Problem to work on: Filter the entries down to the lines containing "text", and copy those lines.

(Collected data)

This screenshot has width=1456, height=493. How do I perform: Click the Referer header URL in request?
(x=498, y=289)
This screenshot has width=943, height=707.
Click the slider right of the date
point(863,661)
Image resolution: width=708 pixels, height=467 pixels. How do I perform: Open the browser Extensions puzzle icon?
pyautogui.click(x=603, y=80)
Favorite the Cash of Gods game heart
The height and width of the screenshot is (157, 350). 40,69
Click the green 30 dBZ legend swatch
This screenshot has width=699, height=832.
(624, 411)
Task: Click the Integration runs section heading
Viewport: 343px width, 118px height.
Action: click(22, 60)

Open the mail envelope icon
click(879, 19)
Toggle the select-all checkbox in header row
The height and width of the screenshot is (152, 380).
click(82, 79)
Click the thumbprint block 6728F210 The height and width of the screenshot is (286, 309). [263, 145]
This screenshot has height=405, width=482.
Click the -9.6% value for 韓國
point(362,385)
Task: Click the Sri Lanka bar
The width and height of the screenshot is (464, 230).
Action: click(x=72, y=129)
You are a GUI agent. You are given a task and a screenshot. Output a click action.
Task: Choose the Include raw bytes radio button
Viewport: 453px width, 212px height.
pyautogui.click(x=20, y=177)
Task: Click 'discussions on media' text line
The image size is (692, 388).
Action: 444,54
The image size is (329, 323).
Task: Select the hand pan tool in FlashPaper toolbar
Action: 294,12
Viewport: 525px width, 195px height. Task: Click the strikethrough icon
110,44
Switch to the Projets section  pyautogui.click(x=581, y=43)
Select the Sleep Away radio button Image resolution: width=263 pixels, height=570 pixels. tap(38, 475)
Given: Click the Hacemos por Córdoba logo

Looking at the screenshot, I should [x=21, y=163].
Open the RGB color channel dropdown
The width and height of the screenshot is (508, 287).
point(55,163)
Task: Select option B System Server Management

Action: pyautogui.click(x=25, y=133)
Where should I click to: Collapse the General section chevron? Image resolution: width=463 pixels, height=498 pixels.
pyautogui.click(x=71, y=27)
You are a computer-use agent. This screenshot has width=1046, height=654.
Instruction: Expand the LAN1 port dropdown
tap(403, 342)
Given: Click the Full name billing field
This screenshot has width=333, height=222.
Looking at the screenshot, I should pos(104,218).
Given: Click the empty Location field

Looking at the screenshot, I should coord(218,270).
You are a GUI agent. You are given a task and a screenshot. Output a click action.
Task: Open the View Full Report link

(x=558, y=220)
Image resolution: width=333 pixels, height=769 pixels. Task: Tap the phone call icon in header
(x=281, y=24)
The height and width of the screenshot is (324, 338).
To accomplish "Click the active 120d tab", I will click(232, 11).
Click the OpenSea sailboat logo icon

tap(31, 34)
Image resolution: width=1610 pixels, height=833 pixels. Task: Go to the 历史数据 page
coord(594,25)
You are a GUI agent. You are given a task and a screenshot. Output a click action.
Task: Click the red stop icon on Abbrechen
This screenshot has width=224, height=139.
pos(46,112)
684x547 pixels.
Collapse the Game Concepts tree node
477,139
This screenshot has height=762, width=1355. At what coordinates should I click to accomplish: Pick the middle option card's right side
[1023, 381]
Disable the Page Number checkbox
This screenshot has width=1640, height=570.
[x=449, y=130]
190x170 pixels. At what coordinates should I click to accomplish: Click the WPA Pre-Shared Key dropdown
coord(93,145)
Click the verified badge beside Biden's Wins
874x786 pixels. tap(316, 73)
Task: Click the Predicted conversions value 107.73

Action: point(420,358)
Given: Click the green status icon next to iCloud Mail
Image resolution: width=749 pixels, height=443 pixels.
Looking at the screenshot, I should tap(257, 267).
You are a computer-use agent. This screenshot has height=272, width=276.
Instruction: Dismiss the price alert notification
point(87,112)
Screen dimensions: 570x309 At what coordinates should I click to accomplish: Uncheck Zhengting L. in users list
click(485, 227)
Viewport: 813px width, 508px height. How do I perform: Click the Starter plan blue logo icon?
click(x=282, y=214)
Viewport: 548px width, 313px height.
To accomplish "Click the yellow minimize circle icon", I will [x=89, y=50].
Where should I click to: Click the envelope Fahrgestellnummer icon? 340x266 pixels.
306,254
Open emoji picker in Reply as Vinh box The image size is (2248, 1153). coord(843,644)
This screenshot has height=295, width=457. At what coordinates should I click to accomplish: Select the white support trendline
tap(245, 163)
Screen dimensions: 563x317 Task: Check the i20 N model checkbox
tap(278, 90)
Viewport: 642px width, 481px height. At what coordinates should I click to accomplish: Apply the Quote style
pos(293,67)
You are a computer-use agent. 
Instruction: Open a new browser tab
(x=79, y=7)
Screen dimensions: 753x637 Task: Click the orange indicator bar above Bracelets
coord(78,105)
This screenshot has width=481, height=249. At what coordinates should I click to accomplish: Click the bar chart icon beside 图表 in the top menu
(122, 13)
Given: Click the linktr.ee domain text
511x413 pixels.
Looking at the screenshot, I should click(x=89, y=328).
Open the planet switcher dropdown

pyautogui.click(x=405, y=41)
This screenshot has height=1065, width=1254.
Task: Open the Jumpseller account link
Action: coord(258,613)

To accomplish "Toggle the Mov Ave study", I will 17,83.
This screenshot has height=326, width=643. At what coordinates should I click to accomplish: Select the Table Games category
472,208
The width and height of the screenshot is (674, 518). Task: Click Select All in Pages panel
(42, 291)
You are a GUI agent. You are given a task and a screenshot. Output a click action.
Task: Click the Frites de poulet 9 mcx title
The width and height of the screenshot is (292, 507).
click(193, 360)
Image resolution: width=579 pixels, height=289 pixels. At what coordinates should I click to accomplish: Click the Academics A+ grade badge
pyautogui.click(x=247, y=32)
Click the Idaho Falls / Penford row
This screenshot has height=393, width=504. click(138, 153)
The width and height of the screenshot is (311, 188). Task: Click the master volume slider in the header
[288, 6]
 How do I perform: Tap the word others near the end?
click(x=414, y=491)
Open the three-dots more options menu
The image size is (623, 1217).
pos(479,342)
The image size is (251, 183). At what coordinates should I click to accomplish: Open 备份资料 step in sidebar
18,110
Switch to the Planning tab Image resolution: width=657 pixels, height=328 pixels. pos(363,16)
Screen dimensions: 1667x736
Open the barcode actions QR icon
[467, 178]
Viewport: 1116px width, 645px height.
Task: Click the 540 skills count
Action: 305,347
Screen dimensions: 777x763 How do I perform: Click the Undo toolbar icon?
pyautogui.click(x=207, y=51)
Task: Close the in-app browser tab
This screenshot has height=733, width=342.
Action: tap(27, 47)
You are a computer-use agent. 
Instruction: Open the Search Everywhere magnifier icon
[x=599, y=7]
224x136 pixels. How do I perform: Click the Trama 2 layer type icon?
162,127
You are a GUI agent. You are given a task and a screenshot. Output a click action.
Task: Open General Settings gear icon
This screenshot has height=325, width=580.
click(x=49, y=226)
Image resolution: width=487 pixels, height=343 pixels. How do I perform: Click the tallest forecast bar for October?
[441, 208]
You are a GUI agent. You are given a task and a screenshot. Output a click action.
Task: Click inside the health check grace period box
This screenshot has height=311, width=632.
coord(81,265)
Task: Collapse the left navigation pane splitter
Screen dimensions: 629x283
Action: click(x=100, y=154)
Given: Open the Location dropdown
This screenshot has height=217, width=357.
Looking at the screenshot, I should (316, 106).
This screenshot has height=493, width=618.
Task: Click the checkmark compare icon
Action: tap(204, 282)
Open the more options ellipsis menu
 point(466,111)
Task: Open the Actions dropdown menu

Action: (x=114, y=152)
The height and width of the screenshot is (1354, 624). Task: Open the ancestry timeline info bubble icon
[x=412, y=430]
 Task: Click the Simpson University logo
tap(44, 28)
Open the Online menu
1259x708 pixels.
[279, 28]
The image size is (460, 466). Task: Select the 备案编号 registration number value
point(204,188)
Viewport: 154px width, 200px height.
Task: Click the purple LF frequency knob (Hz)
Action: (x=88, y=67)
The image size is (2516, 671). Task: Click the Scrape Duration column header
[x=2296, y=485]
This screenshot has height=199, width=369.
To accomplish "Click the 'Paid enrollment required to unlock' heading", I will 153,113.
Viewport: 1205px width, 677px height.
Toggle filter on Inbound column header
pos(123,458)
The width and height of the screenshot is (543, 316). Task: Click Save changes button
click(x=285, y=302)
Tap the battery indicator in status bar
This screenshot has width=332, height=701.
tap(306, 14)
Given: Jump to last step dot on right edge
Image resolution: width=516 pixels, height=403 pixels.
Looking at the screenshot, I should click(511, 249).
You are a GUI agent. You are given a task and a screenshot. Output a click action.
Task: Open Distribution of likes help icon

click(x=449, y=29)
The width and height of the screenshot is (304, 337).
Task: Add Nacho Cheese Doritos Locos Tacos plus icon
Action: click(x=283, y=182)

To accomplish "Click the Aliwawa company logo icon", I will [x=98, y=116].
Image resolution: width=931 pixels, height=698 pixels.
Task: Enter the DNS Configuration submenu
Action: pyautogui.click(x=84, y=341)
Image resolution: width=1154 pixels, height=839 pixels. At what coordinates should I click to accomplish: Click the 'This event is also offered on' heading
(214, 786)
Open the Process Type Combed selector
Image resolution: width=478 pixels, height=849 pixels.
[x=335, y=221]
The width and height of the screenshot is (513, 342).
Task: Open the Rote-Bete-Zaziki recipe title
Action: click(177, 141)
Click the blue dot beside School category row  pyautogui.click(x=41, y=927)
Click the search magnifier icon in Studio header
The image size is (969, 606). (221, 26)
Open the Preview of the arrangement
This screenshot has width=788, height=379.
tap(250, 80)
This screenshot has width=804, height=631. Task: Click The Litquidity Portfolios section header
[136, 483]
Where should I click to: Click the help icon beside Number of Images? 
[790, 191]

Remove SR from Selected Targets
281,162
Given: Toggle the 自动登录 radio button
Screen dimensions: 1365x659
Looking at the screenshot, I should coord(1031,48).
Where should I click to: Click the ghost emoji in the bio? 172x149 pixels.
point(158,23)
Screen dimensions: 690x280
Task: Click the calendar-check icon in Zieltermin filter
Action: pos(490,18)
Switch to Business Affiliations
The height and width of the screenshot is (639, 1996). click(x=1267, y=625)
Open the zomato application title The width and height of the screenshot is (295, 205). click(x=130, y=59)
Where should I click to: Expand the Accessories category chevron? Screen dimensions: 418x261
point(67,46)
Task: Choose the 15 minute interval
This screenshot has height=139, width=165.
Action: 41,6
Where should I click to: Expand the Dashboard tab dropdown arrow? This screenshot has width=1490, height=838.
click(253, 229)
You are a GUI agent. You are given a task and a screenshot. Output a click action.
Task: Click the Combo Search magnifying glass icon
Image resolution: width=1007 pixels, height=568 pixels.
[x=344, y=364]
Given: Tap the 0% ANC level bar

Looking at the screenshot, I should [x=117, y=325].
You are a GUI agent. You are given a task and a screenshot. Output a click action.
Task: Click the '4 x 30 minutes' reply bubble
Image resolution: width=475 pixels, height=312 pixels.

Result for this task:
Task: Click 'discussions on media' text line
Given: Click the linktr.ee domain text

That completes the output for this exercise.